**Collected data entries:**
▬▬▬▬▬▬

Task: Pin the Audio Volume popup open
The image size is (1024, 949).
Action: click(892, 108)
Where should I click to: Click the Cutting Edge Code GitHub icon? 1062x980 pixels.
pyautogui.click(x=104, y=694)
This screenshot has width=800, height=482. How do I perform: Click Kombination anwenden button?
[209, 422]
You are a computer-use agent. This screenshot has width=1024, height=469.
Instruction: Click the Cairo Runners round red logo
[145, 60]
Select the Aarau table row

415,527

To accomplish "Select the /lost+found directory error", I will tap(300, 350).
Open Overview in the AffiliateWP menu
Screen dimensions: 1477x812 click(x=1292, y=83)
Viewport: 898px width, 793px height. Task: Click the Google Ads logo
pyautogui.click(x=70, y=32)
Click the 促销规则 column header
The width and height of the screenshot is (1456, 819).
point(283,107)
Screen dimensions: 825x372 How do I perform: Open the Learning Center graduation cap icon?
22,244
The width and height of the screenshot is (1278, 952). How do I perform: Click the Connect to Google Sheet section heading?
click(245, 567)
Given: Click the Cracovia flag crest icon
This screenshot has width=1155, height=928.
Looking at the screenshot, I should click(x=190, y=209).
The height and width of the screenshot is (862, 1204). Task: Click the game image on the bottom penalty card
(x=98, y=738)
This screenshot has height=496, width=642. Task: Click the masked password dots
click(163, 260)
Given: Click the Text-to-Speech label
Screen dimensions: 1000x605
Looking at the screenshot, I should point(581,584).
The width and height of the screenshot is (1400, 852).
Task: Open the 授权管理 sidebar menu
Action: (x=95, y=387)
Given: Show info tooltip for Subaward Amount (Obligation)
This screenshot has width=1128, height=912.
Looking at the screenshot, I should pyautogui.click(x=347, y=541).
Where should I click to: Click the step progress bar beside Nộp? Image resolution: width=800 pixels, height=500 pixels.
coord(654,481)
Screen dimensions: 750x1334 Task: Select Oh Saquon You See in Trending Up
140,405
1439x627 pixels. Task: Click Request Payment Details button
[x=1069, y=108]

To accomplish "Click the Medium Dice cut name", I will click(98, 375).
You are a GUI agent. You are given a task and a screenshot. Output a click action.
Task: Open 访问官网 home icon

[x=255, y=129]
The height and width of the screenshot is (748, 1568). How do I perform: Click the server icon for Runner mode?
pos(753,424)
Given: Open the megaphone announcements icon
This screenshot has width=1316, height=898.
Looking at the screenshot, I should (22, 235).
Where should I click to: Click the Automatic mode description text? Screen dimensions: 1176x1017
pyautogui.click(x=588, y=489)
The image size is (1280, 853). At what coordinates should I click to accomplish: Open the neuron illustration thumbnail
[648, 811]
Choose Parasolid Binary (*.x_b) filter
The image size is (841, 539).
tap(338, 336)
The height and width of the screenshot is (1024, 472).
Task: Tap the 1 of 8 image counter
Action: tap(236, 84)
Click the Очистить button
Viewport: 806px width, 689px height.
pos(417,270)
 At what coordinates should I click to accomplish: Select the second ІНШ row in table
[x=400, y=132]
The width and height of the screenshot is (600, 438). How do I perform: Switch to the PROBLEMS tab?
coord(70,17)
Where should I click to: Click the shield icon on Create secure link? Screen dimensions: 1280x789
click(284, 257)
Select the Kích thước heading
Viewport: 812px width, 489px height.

▬▬▬▬▬▬

**Problem description:** Your answer should be a single number: the count of lines in the data that include the word "will".

**Output for this task:** 2